Vale: David Gulpilil

Pioneering Indigenous actor David Gulpilil Ridjimiraril Dalaithngu AM has died.

Pioneering Indigenous actor David Gulpilil Ridjimiraril Dalaithngu AM has died, aged 68.

Gulpilil was from the Mandhalpingu clan of the Yolŋu people and was raised in Arnhem land. In 2017 he was diagnosed with stage four lung cancer, and told he only had months to live.

Permission has been granted for his name and image to be used after his death, in accordance with his wishes.

South Australian Premier Steven Marshall said in a statement, “It is with deep sadness that I share with the people of South Australia the passing of an iconic, once-in-a-generation artist who shaped the history of Australian film and Aboriginal representation on screen – David Gulpilil Ridjimiraril Dalaithngu AM.

“An actor, dancer, singer and painter, he was also one of the greatest artists Australia has ever seen.”

Speaking about the documentary, My Name is Gulpilil he wrote: “I was lucky enough to meet David Gulpilil on a number of occasions – most recently in March this year at the Premiere of his last film My Name is Gulpilil, in which he tells his own story, directed by Molly Reynolds.

“This final film, 50 years after his breakthrough on screen, saw Gulpilil credited for the first time in his career as a producer — alongside Reynolds, filmmaker Rolf de Heer and Yolŋu filmmaker Peter Djigirr.

“He was a man who loved his land and his culture, and he was a man who took it to the world.

“My thoughts are with his family, and his dear friend and carer Mary Hood.”

Gulpilil was cast in Walkabout (pictured) in 1971, making him one of the first Aboriginal characters portrayed on the big screen.

His other film credits included Storm Boy (both 1976 / 2019), Mad Dog Morgan, The Last Wave, Crocodile Dundee, Dead Heart, The Right Stuff, Rabbit-Proof Fence, The Tracker, 10 Canoes, Australia, Goldstone, Cargo. In 1987, he was awarded the Member of the Order of Australia.

TV credits include Boney, Homicide, Rush, Skyways, Young Ramsay, The Timeless Land, Snowy River: The McGregor Saga, Beastmaster, The Leftovers and Pine Gap.

In June a new mural by artist, Ngarrindjeri man Thomas Readett was commissioned by ABCG Film and unveiled on the east wall of TANDANYA National Aboriginal Cultural Institute, on Kaurna Country, Adelaide.

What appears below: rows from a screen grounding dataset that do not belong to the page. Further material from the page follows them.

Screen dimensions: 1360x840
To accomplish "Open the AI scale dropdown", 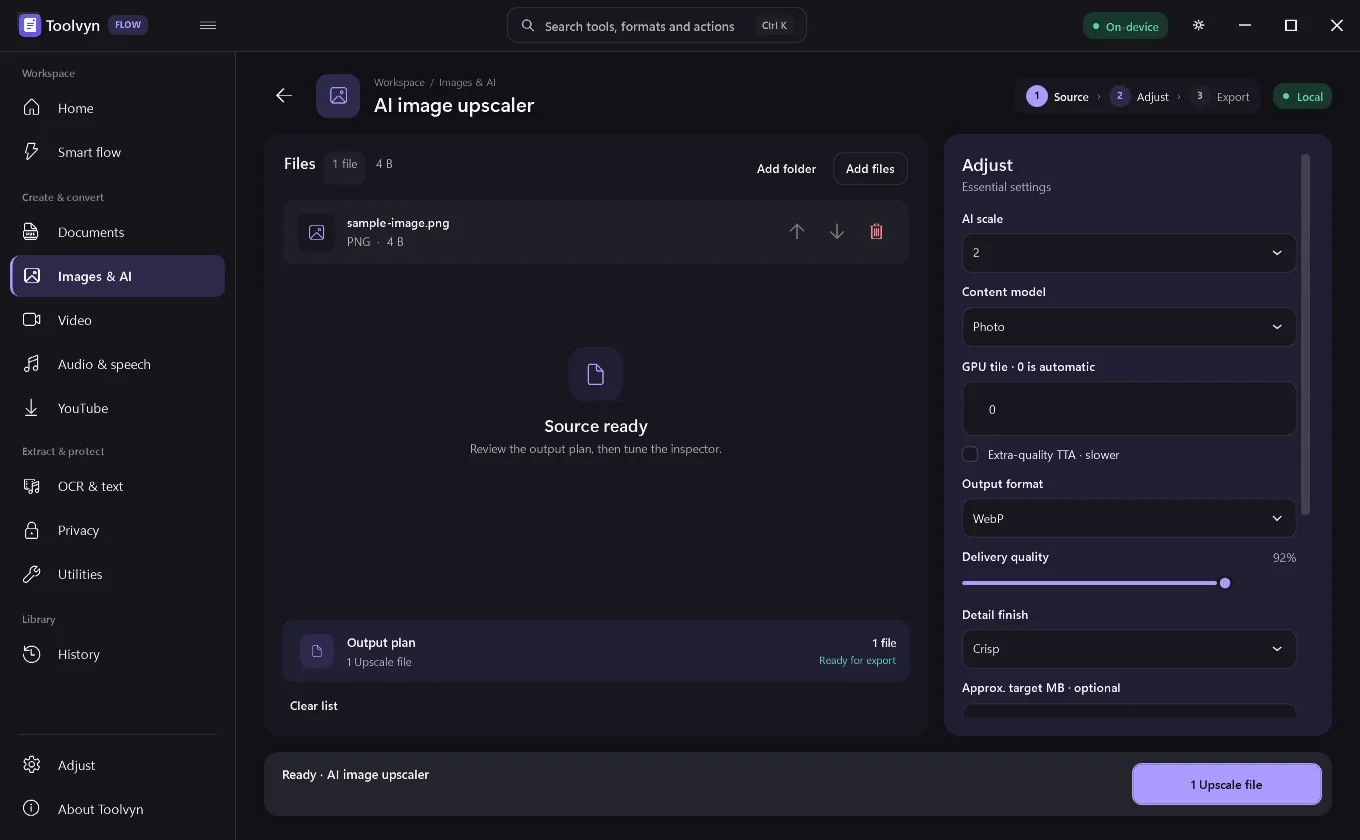I will (x=1129, y=253).
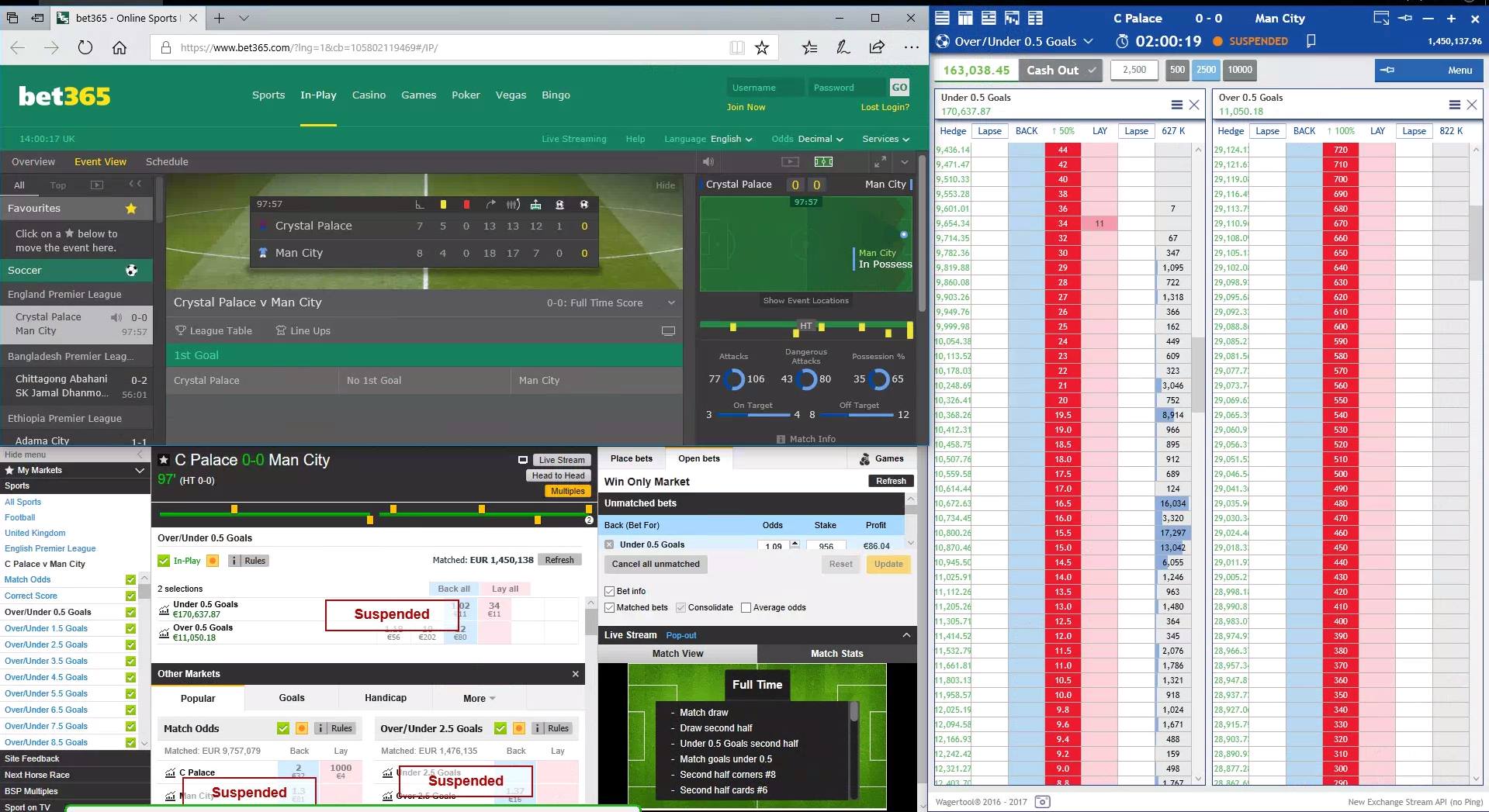Click the pitch view icon in match panel
Image resolution: width=1489 pixels, height=812 pixels.
(x=823, y=162)
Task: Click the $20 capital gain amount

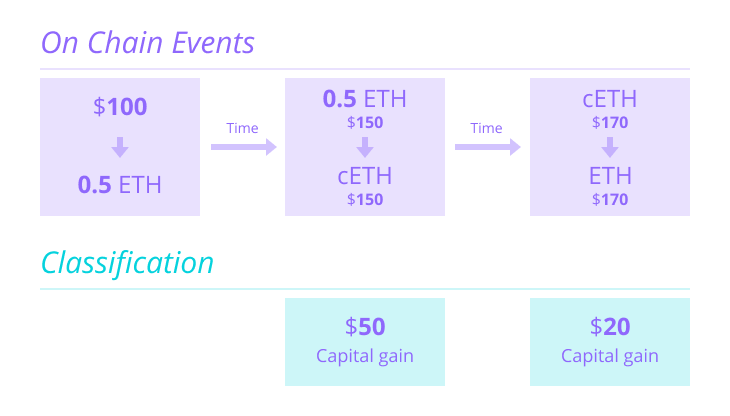Action: click(x=610, y=326)
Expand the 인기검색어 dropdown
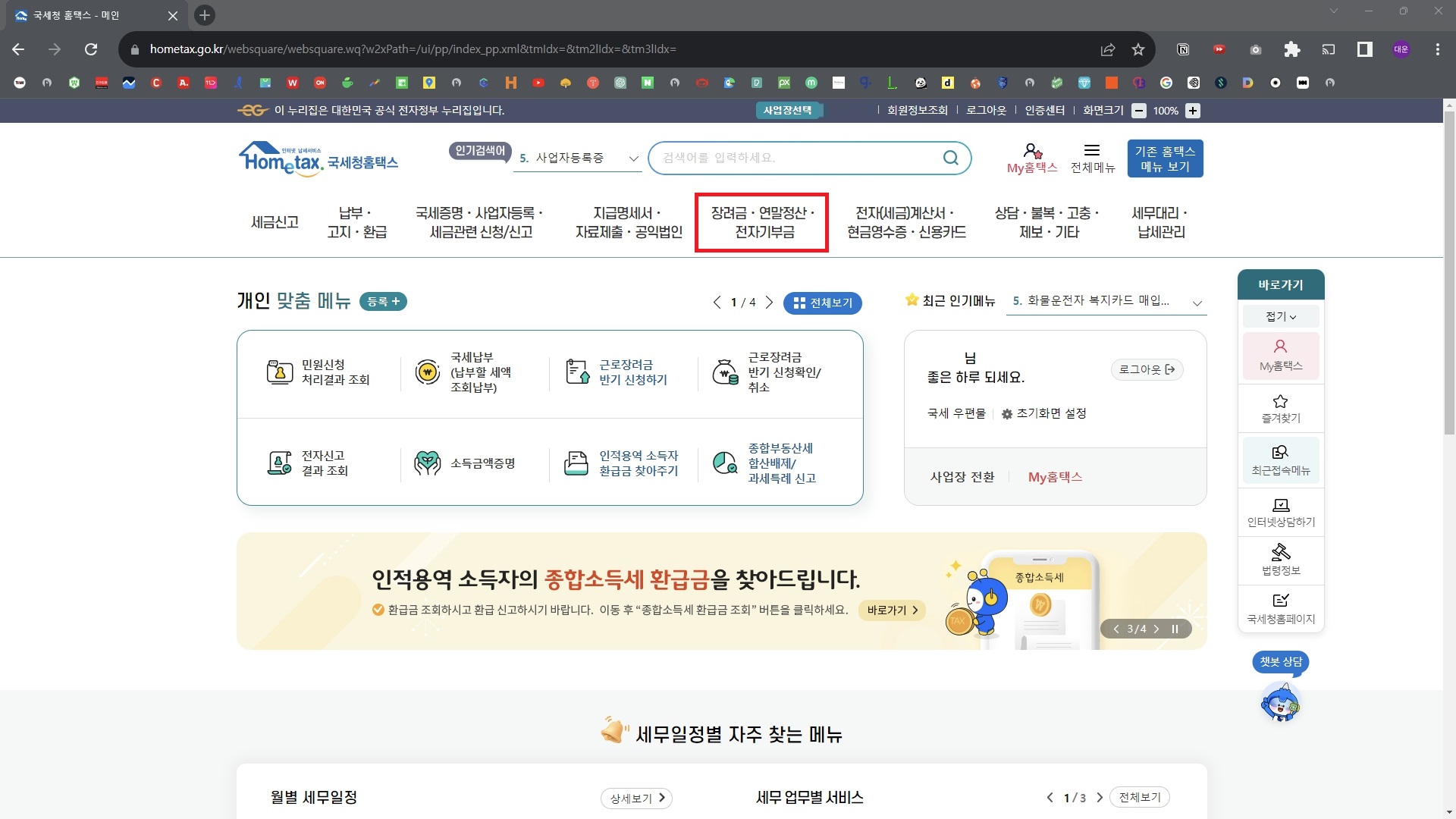This screenshot has width=1456, height=819. click(x=633, y=158)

His passing has also been reported internationally including through the Hollywood Reporter.

The family of Gulpilil has advised that his name and image may be used in accordance with his wishes, following his passing.

Source: ABC

14 Responses

  1. If you have not watched this gentleman’s first movie, Walkabout…you should…he had very little English but got the part as he was a well known tribal dancer…he was brilliant…

  2. Very sad RIP David Gulpilil. Still makes me laugh when I think of the scene in Crocodile Dundee when Linda Kowalski wants to take your picture when she first meets you in the bush and when you say she can’t because the lens is on the camera. Kind of have to see it again to remember it and have a laugh. Good memories !

  3. RIP David Gulpilil. My first encounter David Gulpilil is the original Storm Boy. Might have to pull out my DVD and watch it again in his memory.

    Thank for for sharing his accolades David to remind us of the breadth of his talent.

      1. Yes I think that was the introduction to most of us around the 40-60 mark. The older folk will probably remember him first in Walkabout. I would be surprised if SBS/NITV didn’t have some tribute screenings this weekend. They screen Storm Boy quite a lot.